= Records to process =
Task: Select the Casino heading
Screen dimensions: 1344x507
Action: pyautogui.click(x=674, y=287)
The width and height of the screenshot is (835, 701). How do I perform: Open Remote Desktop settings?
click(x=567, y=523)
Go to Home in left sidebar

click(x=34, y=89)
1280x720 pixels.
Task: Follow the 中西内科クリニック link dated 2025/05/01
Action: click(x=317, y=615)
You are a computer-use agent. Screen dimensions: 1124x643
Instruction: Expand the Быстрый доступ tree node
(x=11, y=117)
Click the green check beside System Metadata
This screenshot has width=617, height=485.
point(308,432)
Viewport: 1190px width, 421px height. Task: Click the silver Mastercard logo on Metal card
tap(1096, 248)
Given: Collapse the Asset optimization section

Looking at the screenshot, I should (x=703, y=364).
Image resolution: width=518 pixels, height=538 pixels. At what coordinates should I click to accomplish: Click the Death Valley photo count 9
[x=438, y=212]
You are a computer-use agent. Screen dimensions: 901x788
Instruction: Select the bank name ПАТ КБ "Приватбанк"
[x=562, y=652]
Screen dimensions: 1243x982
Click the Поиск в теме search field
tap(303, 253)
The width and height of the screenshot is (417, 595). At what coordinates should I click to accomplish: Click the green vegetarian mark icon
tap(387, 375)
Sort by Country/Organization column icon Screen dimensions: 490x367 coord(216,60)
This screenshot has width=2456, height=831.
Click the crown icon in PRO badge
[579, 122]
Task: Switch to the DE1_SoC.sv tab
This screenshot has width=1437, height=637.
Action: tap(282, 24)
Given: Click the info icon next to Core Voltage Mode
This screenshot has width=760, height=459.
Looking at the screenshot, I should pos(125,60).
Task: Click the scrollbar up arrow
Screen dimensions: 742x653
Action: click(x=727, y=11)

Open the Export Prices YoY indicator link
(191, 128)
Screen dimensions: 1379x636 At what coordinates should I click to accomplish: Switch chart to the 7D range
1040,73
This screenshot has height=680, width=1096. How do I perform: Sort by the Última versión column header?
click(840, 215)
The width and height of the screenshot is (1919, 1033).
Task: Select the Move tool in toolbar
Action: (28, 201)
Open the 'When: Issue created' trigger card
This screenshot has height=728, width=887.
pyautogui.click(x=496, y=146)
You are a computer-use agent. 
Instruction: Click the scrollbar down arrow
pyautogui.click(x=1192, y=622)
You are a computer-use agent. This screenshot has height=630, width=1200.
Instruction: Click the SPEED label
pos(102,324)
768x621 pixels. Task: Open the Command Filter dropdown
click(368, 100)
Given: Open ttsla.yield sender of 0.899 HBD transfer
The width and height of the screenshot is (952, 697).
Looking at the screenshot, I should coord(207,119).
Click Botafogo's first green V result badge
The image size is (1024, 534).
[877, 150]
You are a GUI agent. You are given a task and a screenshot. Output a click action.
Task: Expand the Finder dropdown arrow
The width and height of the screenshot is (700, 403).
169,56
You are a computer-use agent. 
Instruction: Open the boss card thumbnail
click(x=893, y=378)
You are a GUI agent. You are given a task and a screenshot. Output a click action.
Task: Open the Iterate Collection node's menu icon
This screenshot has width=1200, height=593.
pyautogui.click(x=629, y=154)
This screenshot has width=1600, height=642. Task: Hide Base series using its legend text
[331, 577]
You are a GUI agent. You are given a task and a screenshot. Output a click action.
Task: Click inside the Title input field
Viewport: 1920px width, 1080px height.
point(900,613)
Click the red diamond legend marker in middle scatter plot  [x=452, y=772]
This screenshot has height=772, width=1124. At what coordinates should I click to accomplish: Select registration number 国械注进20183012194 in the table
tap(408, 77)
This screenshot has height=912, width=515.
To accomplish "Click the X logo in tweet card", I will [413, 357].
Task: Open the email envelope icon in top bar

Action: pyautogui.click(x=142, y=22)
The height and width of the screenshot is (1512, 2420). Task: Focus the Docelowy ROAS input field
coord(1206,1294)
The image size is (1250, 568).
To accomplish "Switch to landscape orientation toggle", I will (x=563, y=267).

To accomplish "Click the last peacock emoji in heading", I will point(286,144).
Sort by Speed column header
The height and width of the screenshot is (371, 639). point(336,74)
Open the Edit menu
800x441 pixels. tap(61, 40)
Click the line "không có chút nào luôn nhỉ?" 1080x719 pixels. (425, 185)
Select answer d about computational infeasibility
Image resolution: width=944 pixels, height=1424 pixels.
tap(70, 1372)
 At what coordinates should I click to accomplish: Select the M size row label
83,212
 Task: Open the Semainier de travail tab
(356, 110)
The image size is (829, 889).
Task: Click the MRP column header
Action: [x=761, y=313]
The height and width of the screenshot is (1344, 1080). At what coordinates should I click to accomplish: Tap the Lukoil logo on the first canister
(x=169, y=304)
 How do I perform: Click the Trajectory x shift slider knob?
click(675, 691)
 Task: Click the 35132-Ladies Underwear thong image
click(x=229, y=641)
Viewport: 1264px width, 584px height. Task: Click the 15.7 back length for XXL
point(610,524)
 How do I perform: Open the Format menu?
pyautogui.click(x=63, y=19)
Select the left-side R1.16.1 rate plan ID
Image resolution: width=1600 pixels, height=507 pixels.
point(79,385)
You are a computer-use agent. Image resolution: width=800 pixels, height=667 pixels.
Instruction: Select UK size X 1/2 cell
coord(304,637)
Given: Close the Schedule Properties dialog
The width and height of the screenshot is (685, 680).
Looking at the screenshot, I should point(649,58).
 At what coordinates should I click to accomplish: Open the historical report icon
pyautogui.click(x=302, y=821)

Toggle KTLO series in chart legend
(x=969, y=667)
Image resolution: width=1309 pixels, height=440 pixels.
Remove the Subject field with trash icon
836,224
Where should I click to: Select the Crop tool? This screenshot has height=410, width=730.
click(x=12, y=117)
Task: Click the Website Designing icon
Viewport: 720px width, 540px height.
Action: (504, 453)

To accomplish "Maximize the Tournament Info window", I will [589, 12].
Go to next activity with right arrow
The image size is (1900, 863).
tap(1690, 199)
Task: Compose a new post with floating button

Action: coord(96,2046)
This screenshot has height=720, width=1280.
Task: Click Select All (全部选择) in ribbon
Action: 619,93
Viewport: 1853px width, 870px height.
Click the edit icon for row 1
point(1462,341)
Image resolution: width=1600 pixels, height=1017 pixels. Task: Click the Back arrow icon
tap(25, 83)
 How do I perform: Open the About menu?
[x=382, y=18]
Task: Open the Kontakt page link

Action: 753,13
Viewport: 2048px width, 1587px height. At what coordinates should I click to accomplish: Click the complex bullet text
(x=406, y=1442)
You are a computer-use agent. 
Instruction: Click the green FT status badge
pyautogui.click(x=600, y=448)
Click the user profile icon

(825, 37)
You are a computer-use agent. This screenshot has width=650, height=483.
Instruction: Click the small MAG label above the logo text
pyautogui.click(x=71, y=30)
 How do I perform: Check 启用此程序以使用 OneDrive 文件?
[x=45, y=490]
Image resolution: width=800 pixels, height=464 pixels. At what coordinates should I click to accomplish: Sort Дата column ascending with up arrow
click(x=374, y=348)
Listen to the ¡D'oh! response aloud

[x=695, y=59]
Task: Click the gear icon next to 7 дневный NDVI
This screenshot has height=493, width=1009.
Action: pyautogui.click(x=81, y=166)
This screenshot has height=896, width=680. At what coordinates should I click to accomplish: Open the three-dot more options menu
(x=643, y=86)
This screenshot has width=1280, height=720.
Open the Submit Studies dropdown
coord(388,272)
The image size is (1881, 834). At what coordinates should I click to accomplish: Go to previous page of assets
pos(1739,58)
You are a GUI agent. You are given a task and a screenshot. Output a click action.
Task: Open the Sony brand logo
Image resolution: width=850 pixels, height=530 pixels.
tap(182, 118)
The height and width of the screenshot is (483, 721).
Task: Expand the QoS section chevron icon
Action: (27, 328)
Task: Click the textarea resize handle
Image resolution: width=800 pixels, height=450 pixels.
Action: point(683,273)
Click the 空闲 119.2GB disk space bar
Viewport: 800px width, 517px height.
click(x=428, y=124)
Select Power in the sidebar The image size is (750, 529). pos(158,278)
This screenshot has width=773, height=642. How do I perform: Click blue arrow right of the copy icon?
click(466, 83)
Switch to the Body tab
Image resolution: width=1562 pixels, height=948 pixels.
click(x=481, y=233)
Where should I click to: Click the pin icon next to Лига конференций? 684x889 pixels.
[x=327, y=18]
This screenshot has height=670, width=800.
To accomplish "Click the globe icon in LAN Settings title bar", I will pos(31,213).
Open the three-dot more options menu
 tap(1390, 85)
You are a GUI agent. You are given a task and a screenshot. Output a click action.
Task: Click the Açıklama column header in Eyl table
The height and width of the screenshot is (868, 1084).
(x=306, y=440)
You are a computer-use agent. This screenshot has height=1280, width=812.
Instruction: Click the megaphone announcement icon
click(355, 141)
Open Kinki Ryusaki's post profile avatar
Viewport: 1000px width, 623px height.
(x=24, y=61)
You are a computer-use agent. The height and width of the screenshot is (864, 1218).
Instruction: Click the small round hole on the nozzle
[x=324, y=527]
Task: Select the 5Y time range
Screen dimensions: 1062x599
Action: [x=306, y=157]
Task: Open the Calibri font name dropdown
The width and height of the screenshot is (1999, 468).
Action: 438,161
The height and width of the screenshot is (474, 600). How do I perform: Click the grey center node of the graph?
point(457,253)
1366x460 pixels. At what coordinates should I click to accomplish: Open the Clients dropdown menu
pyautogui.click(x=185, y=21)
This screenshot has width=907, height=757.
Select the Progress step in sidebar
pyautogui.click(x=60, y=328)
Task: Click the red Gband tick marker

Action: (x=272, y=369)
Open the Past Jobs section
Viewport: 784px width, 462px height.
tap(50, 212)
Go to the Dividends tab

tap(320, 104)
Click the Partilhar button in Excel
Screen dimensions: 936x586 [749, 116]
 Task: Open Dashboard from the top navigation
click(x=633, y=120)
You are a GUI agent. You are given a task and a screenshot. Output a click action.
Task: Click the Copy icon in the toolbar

= About this exercise =
Extract from the records above the lines from the one containing "Task: Click the gear" to the one containing "This screenshot has width=1280, height=720.", both lines included, exactly as they appear and with nothing else.

= Completed task =
Task: Click the gear icon next to 7 дневный NDVI
This screenshot has height=493, width=1009.
Action: pyautogui.click(x=81, y=166)
This screenshot has height=896, width=680. At what coordinates should I click to accomplish: Open the three-dot more options menu
(x=643, y=86)
This screenshot has width=1280, height=720.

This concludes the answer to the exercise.